My task is to automate CentOS installs, including a suite of proprietary software, onto bare metal machines. I've set up a PXE boot server which automates initial install from a Kickstart file and the rest gets passed to an Ansible Playbook.
I've solved all of the above, except I have to be in the server to start the Playbook. I haven't found a good way for the Playbook to start at the request of the client (or perhaps the server-side PXE process can hand it off somehow?), in the hopes that I can cut myself out of the install process.
I thought I would expand on my comment a little bit.
Depending on what you're trying to accomplish, there are a few options you could consider.
The ansible-pull cli fetches a git repository from a remote server and then locally executes ansible-playbook playbook.yml in the top level of that repository.
This means you can drop something like this into your Kickstart %post script:
ansible-pull -U https://server.example.com/playbooks/client-configuration
This is a great solution if your playbook only requires running tasks on the client.

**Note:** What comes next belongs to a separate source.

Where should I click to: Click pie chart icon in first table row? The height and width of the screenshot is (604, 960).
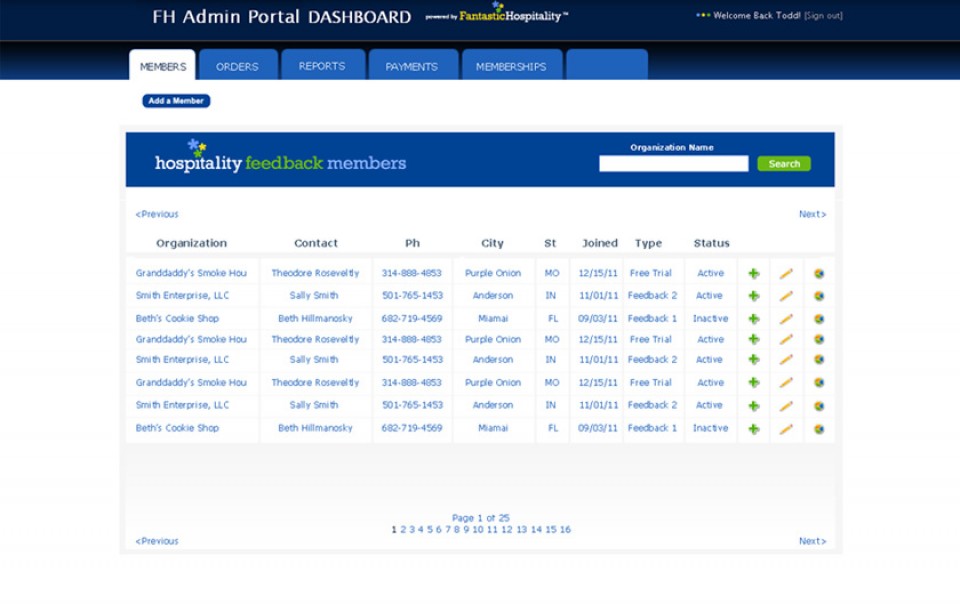click(819, 273)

If your playbook really needs to execute on the server, you could set up a simple web server that would allow clients to trigger the playbook run. In this case, you would embed curl command or similar into your Kickstart %post script:
curl https://my.server.com/trigger-playbook
The trigger-playbook service would take care of triggering a playbook run targeting the appropriate client. This would require you to implement the service yourself (or use something like webhook to handle that task for you).